§ **EXERCISE INSTRUCTIONS**:
Please find all lines in the data that hold the string "computer" and copy them.

§ **Stored items from a collection**:
::::

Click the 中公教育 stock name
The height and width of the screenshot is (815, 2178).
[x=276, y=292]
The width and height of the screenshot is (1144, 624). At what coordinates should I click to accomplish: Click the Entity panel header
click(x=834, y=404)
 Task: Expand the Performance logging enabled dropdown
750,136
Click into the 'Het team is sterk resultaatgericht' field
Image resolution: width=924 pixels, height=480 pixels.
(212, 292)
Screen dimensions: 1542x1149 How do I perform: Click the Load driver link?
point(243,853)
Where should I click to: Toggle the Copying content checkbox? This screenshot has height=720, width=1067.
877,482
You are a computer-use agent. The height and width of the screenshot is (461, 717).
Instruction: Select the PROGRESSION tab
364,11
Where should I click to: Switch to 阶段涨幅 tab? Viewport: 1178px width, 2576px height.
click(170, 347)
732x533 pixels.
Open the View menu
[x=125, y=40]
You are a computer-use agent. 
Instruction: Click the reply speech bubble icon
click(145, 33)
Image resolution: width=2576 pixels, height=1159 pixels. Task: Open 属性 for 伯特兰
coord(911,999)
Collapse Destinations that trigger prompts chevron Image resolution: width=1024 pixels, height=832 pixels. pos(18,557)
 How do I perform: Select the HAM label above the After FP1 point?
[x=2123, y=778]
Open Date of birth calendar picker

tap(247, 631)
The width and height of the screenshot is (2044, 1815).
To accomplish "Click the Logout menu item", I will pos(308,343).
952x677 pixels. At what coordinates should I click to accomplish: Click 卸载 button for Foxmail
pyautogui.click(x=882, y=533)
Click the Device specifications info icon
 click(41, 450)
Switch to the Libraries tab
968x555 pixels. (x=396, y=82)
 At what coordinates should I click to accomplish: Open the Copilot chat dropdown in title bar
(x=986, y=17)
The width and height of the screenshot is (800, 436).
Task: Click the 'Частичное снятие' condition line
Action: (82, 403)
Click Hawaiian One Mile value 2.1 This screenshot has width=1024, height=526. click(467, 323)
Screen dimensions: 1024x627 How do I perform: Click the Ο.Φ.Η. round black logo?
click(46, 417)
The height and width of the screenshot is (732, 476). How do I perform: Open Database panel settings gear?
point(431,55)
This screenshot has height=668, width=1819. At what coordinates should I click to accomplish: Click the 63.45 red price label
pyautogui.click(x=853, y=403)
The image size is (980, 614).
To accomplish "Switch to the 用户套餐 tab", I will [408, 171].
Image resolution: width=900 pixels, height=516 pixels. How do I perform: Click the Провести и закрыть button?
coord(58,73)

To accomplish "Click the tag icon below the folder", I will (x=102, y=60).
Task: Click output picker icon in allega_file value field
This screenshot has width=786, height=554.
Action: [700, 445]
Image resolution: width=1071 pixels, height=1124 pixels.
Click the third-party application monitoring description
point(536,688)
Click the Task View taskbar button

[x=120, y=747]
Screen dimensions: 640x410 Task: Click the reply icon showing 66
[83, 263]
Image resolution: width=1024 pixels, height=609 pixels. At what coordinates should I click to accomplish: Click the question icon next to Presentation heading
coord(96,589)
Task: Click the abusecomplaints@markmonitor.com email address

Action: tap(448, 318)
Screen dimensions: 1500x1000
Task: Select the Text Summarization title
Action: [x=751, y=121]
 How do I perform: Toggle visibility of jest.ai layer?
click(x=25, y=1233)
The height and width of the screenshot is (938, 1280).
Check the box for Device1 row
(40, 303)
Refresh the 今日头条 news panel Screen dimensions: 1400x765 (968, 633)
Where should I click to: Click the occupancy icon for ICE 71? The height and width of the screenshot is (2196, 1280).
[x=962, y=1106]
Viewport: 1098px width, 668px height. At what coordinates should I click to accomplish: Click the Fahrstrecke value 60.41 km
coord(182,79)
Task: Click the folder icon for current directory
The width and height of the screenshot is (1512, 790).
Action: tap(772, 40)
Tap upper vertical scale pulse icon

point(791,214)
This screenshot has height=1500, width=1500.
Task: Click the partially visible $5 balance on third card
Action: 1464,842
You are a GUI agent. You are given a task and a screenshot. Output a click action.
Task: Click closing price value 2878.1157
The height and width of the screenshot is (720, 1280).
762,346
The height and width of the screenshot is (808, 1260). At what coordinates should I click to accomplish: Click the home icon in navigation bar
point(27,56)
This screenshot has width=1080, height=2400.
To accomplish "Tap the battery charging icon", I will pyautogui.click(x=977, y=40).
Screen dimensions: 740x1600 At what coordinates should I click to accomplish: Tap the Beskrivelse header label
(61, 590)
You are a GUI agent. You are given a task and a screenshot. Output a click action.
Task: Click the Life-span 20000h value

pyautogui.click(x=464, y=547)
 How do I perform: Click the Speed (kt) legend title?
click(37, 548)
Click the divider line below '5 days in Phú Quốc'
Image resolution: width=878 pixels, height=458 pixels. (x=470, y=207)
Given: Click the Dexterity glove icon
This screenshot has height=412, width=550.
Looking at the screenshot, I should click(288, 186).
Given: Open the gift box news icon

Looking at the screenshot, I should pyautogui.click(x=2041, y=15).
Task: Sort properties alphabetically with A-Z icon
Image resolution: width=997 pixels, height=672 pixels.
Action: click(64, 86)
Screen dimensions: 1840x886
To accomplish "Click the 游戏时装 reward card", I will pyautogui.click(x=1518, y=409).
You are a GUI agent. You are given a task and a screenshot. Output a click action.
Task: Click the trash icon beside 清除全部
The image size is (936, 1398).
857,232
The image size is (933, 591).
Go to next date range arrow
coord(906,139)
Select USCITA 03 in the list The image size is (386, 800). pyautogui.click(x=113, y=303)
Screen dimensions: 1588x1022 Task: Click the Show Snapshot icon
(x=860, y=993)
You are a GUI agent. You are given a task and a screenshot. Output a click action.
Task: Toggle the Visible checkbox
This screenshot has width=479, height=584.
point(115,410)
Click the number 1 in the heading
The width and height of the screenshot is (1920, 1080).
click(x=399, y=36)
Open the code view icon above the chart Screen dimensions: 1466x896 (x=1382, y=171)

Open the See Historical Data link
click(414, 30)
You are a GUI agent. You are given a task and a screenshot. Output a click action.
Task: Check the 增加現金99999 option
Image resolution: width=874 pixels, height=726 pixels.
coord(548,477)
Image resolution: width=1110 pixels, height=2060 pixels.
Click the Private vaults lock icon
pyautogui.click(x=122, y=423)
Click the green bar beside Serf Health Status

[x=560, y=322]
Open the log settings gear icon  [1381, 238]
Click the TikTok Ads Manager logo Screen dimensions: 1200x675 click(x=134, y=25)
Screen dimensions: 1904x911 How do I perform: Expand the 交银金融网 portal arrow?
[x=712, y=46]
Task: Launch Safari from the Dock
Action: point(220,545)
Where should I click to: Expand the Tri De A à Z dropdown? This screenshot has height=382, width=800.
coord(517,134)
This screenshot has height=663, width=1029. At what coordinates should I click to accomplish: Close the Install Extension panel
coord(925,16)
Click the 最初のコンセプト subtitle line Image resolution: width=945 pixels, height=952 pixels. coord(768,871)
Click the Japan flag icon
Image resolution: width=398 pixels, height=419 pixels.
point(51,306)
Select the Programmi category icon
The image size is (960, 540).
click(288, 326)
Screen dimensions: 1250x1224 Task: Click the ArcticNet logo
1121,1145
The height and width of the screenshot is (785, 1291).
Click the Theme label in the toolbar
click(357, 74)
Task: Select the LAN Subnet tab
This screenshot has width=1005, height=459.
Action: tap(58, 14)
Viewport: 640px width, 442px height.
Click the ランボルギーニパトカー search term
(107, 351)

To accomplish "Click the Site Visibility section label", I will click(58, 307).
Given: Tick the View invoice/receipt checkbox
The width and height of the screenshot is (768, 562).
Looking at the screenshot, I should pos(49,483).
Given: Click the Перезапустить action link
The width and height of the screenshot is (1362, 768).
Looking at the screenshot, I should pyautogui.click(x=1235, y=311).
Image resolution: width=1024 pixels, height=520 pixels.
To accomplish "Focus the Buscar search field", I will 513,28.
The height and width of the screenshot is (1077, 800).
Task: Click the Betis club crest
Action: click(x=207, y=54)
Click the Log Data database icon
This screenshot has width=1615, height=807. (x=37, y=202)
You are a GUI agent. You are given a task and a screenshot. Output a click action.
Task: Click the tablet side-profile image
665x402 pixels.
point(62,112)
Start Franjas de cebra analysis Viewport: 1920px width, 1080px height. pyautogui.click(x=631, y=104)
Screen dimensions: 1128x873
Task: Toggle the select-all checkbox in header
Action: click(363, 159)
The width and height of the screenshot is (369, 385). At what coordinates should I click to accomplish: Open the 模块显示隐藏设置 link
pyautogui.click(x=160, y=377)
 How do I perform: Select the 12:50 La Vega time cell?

::::

§ **FINISHED EXERCISE**:
You are a computer-use agent. The height and width of the screenshot is (461, 717).
You are a computer-use agent. 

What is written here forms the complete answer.